Pls post southern inland WhatsApp group Link


----------



## kaju (Oct 31, 2011)

Adeyemy1980 said:


> Pls post southern inland WhatsApp group Link


Posting ANY social media links would be a breach of the Forum Rules. Use the PM system.


----------



## anibina (Dec 24, 2018)

I have applied 06th july2019 for stage -1 but still i didnt get any response for stage-2 process for paying 770 $. only i got one email that RDA has received the EOI stage-1 and said it will take further 6 weeks to process next that means for applying stage 2 and pay the 770 to take 6 weeks or what? pls clarify anyone and help me


----------



## Adeyemy1980 (Jun 12, 2019)

6 weeks is their normal official time of processing application but it normally takes less than 8business working days before they get back to applicant cos mine was 7days when I got stage 2 and even my ITA after stage 2 was less than One month.
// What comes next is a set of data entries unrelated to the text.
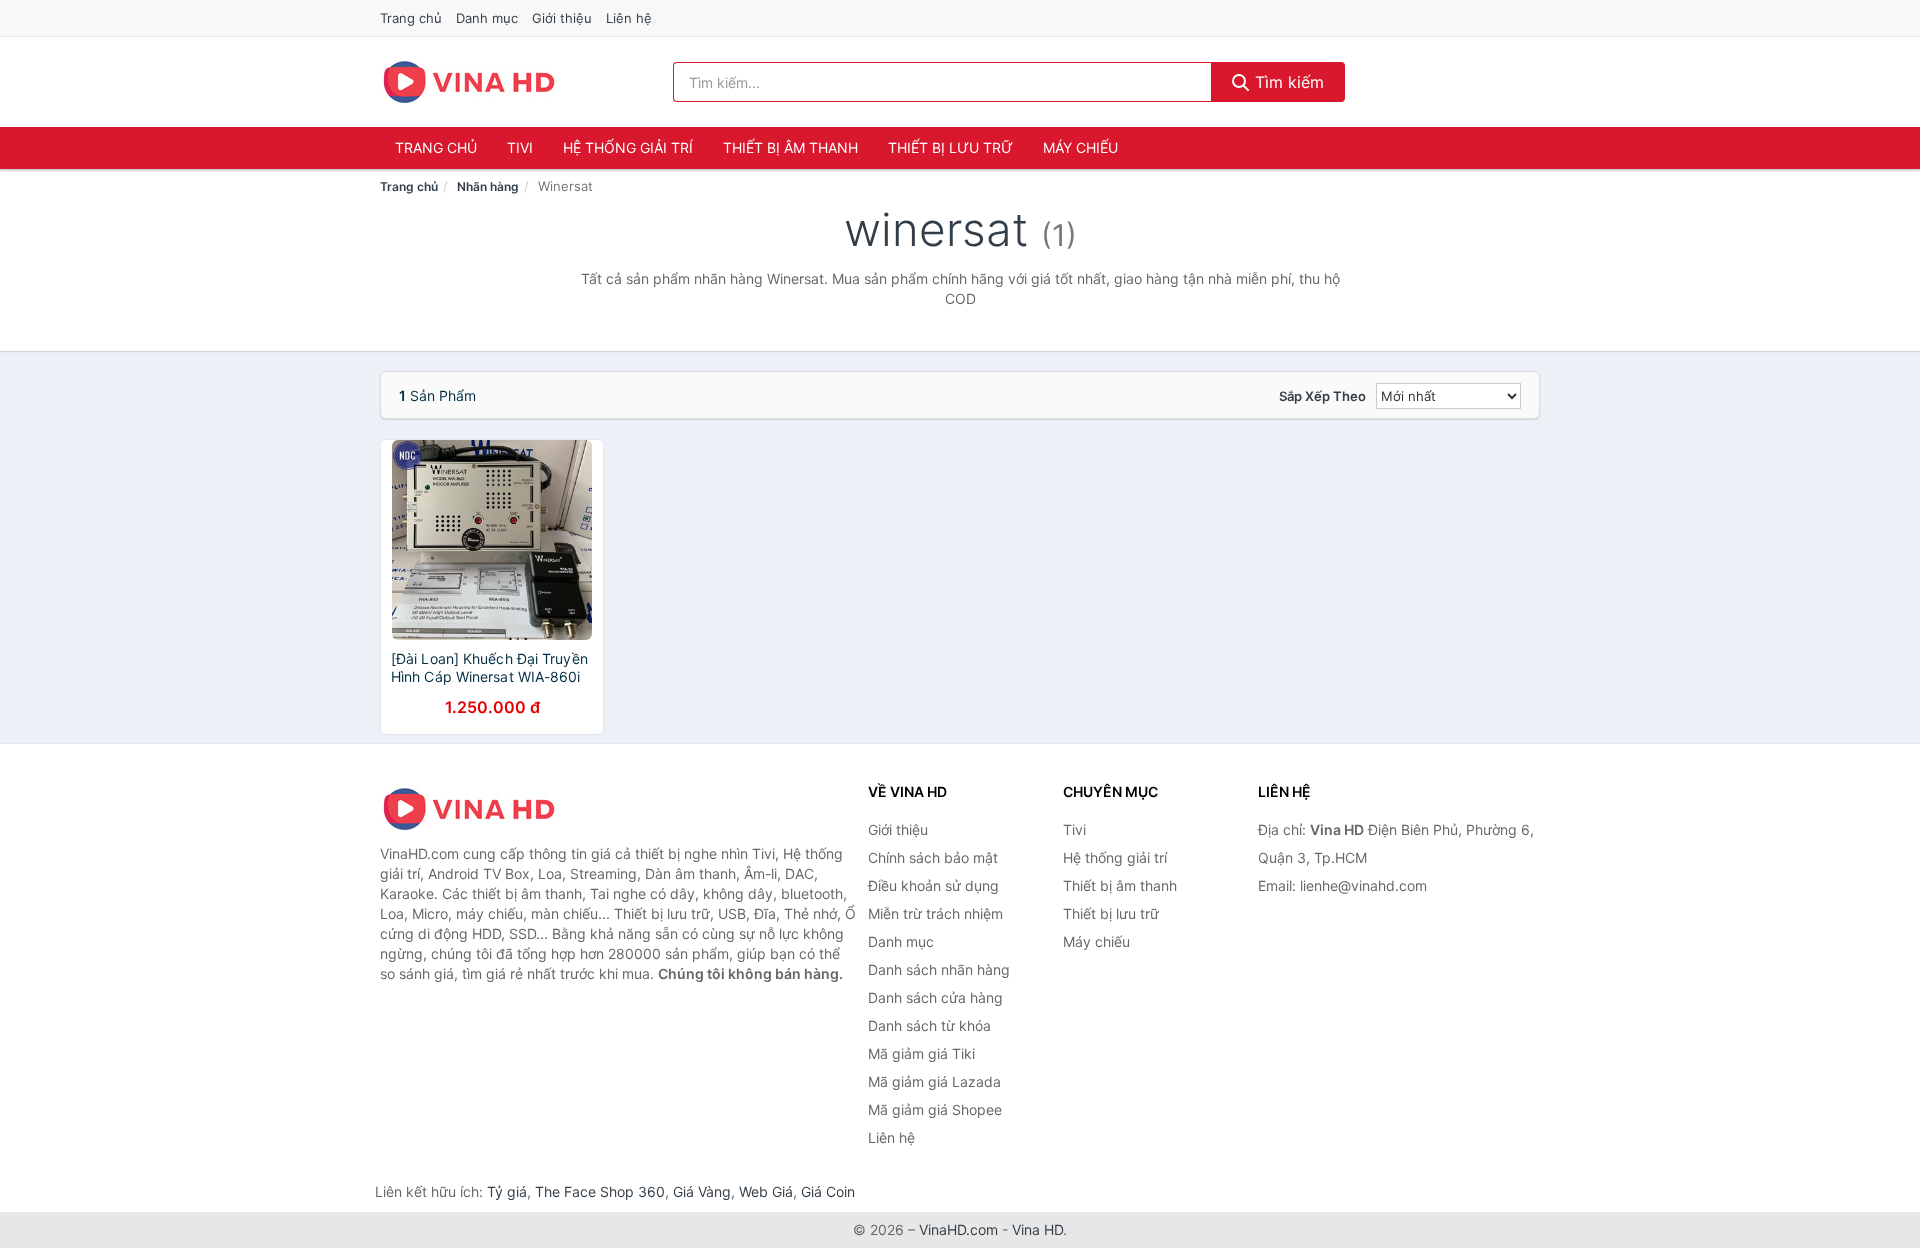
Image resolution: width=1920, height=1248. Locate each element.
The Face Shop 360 (600, 1191)
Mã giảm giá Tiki (921, 1053)
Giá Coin (828, 1191)
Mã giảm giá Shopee (935, 1109)
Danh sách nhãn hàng (939, 969)
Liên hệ (629, 18)
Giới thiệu (562, 18)
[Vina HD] (480, 809)
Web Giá (766, 1191)
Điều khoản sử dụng (933, 885)
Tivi (520, 147)
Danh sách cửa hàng (935, 997)
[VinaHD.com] (469, 82)
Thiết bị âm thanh (790, 147)
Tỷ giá (507, 1191)
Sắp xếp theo (1322, 396)
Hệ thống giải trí (628, 147)
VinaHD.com (958, 1229)
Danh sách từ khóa (929, 1025)
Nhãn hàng (488, 186)
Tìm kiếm (1287, 82)
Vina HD (1037, 1229)
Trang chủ (411, 18)
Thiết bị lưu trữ (950, 147)
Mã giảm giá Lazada (934, 1081)
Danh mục (487, 18)
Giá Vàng (702, 1191)
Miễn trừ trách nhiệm (935, 913)
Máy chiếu (1080, 147)
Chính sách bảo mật (933, 857)
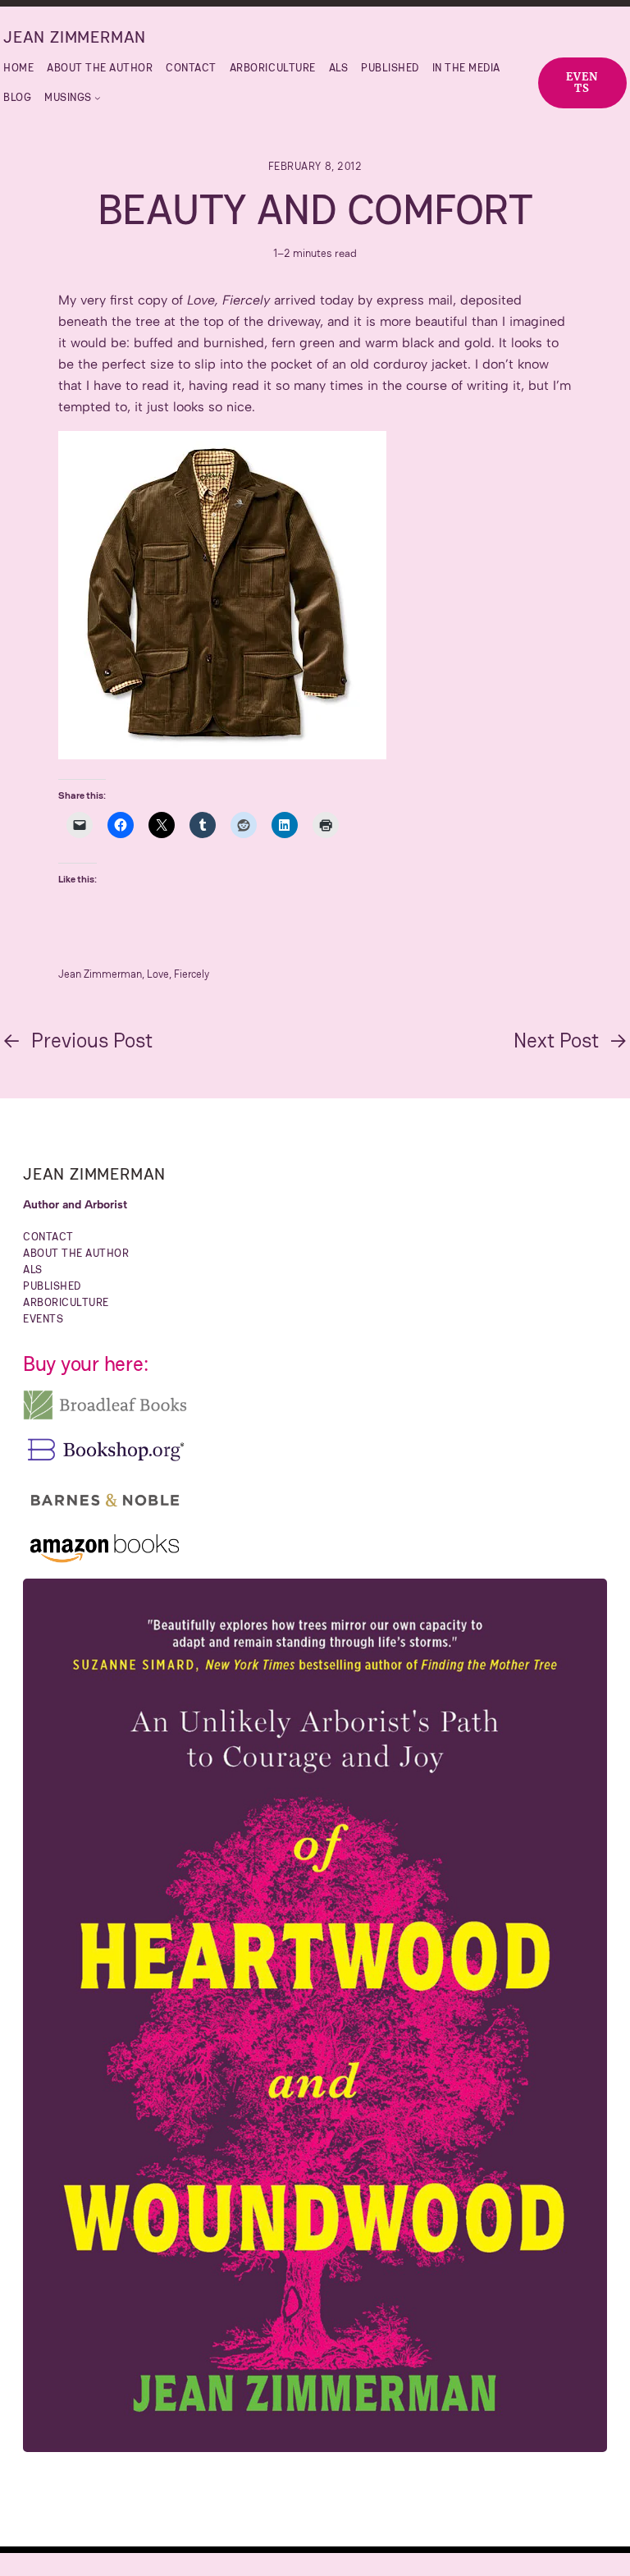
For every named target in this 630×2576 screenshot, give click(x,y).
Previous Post (92, 1040)
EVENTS (582, 82)
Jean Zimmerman (74, 37)
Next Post (556, 1040)
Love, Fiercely (178, 974)
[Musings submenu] (97, 97)
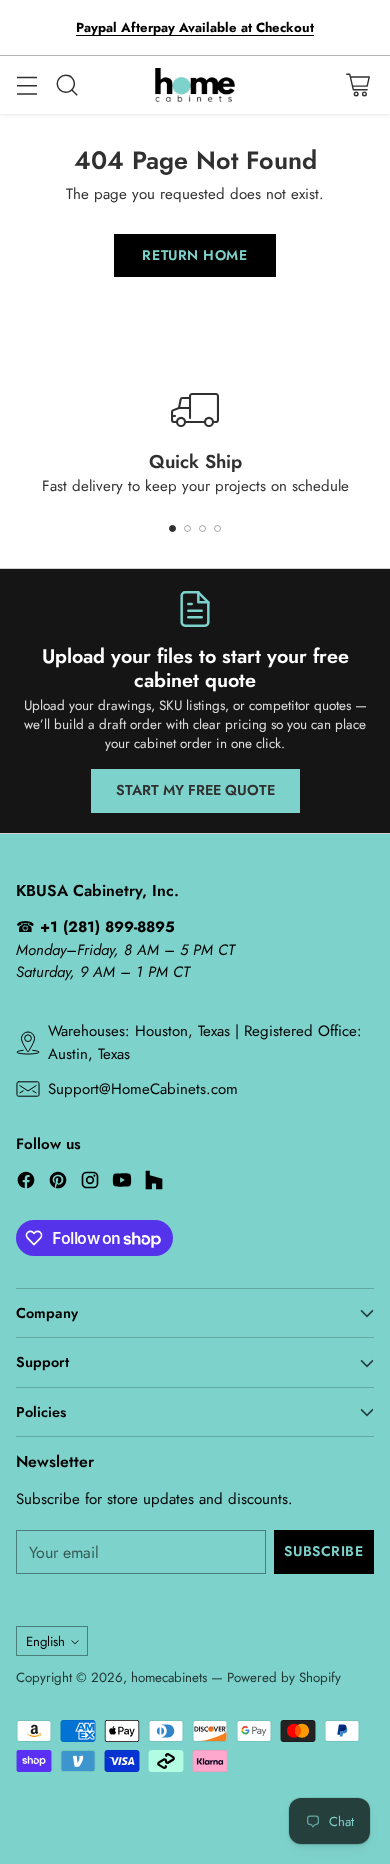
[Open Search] (66, 85)
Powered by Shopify (284, 1677)
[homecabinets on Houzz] (154, 1183)
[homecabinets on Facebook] (26, 1183)
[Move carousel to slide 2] (187, 528)
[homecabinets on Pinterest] (58, 1183)
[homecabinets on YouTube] (122, 1183)
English (45, 1641)
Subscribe (323, 1551)
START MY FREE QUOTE (195, 790)
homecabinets (169, 1677)
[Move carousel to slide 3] (202, 528)
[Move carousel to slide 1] (172, 528)
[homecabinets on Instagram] (90, 1183)
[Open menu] (26, 85)
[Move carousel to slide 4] (217, 528)
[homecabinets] (195, 85)
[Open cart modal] (357, 85)
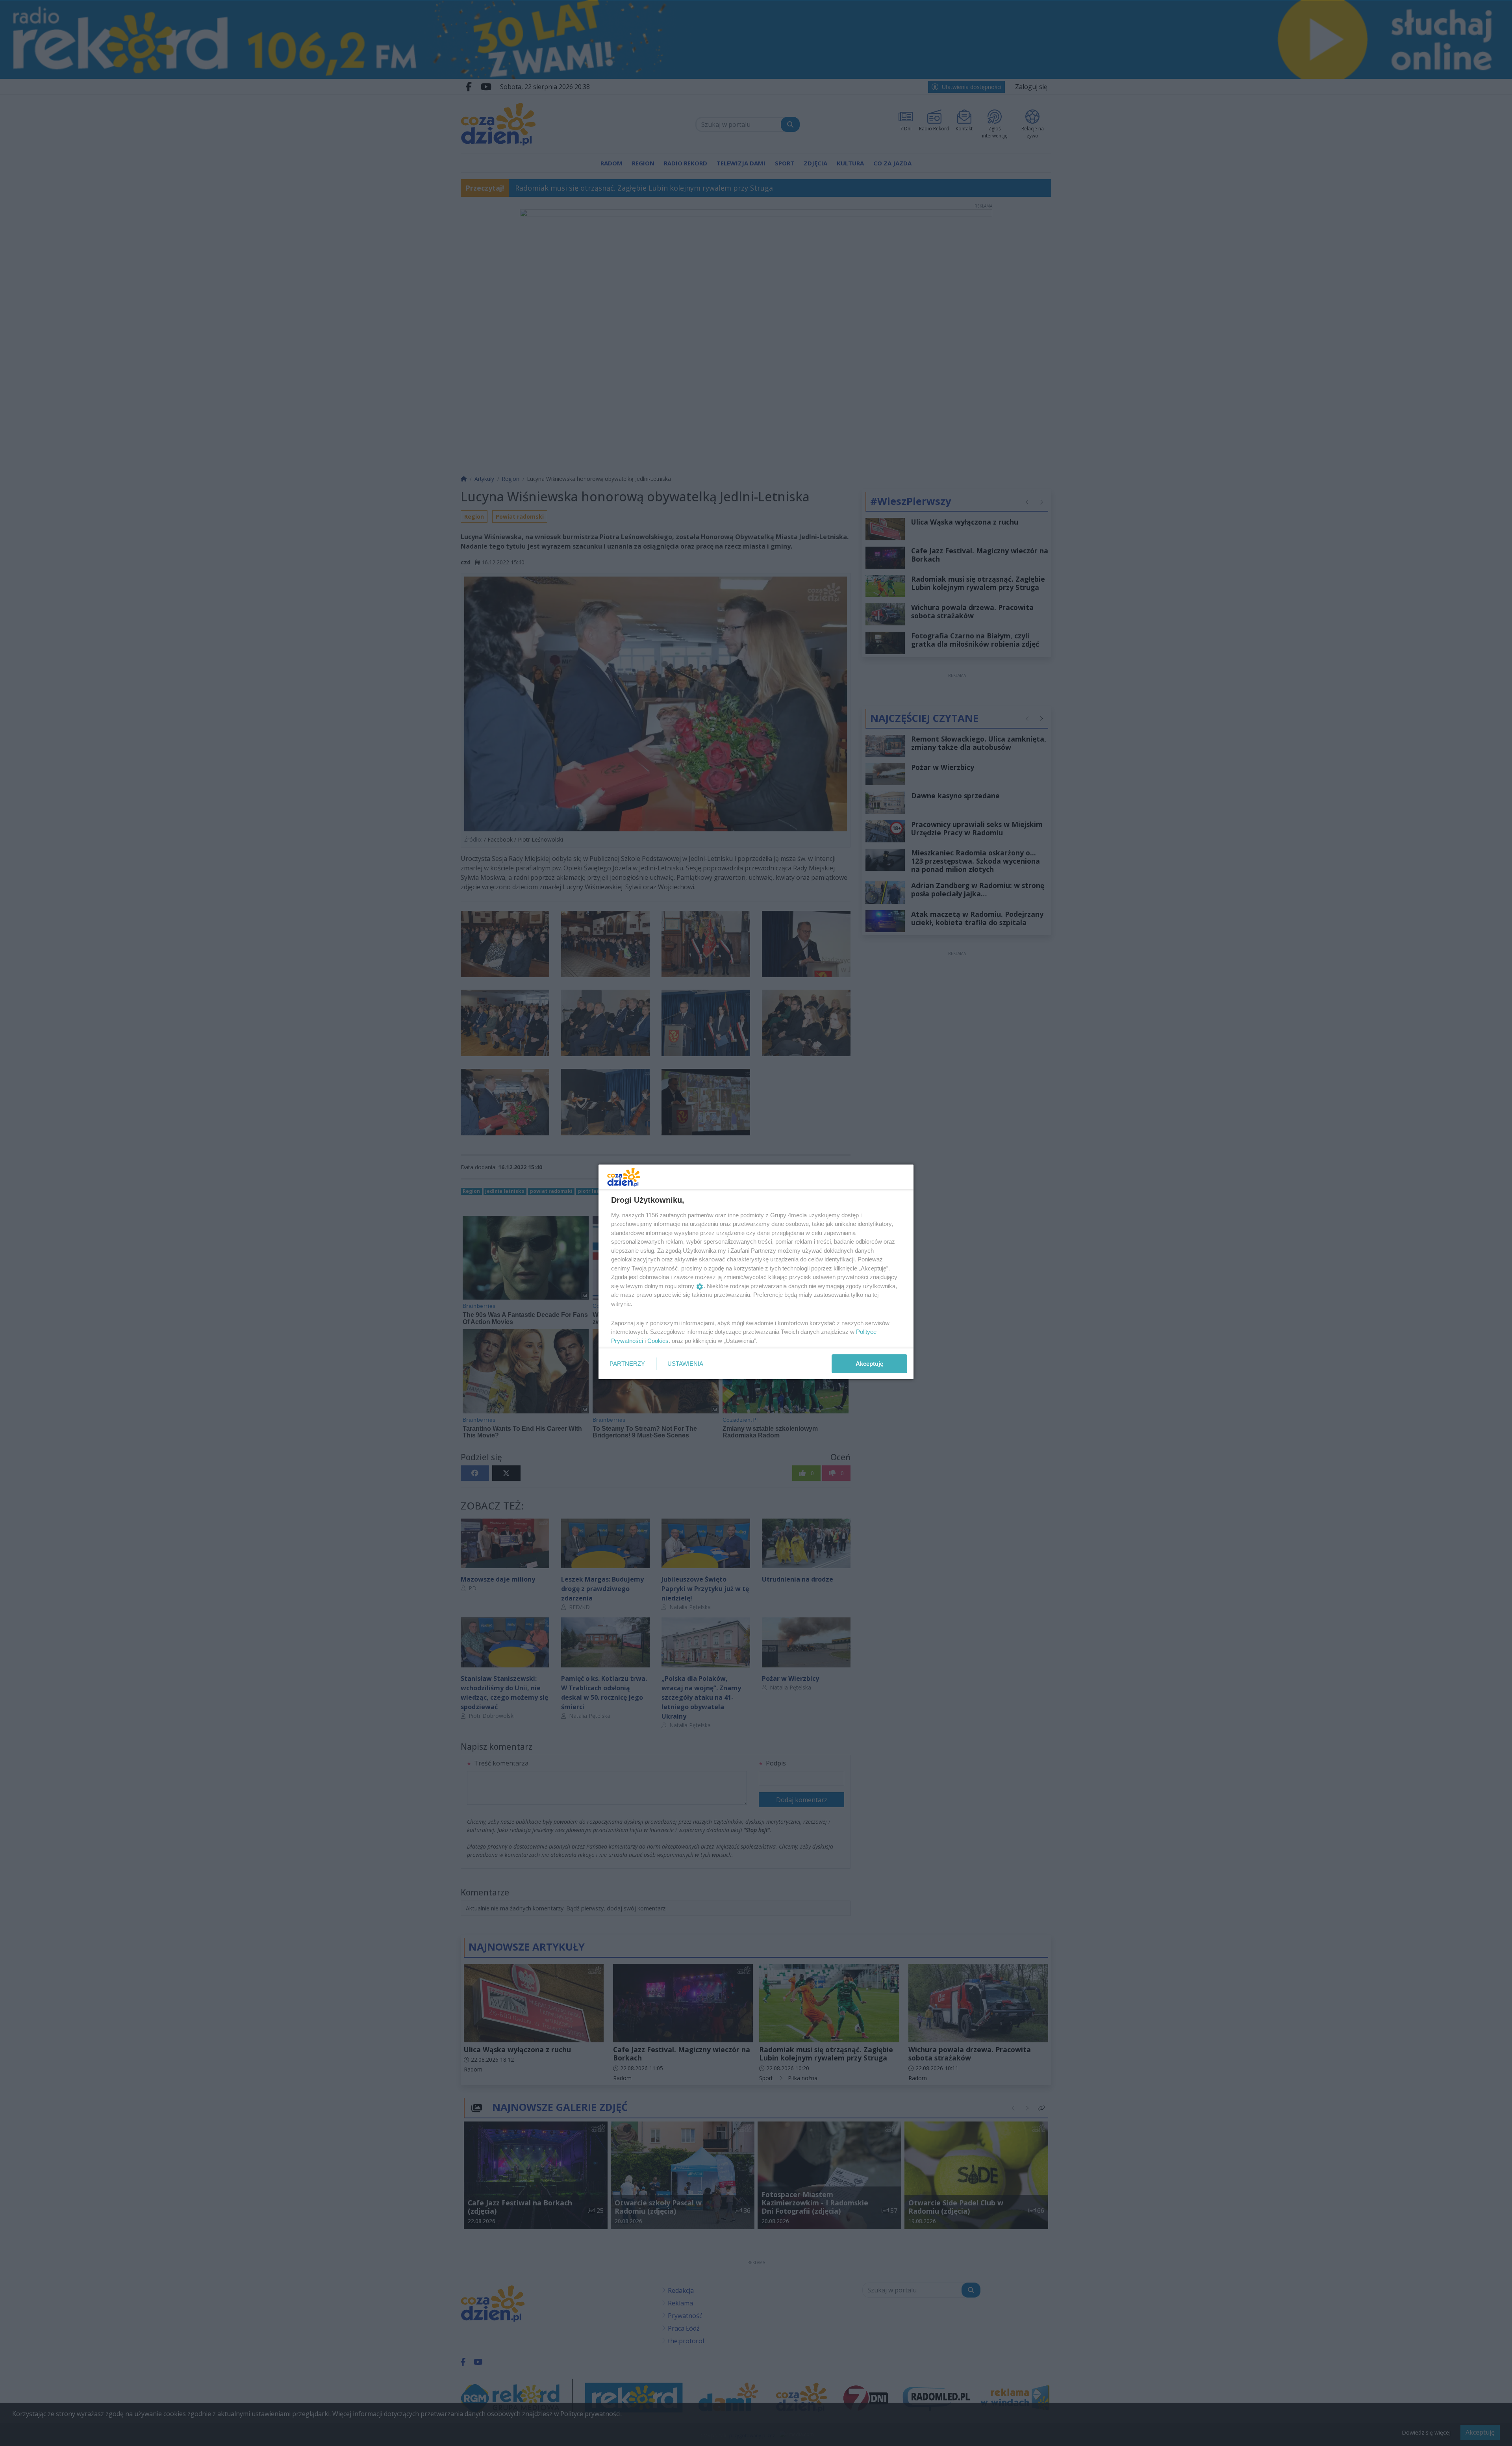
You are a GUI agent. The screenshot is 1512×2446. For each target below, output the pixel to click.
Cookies (658, 1340)
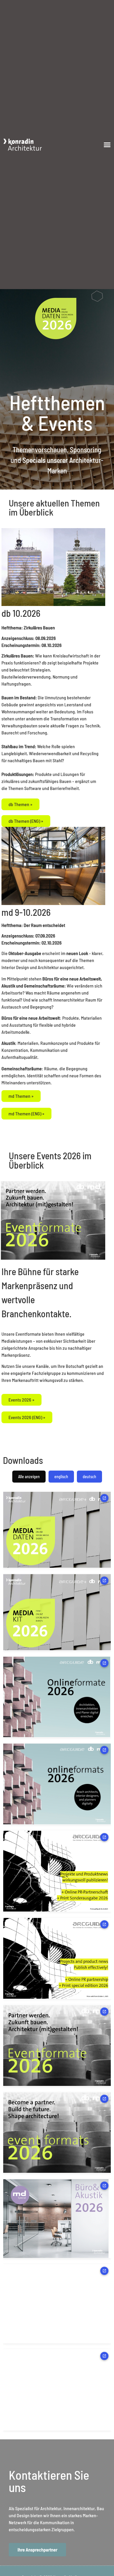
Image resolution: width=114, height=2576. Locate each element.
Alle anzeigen (29, 1476)
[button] (107, 144)
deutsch (89, 1476)
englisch (61, 1476)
Relax it will get to your turn. 
What’s your occupation? Mine is fitter


----------



## anibina (Dec 24, 2018)

*anibina*



Adeyemy1980 said:


> 6 weeks is their normal official time of processing application but it normally takes less than 8business working days before they get back to applicant cos mine was 7days when I got stage 2 and even my ITA after stage 2 was less than One month. Relax it will get to your turn.
> What’s your occupation? Mine is fitter


mine is Electrical engineer.


----------



## guigaoh2o (Apr 2, 2016)

is it necessary to have experience in australia to submit an EOI for southern inland???


----------



## Adeyemy1980 (Jun 12, 2019)

You don’t have to have Australian experience before applying


----------



## Adeyemy1980 (Jun 12, 2019)

I just got my grant and will be to southern inland by March ending. Please does anyone know anybody who can help in terms of accommodation. Kindly let me know


----------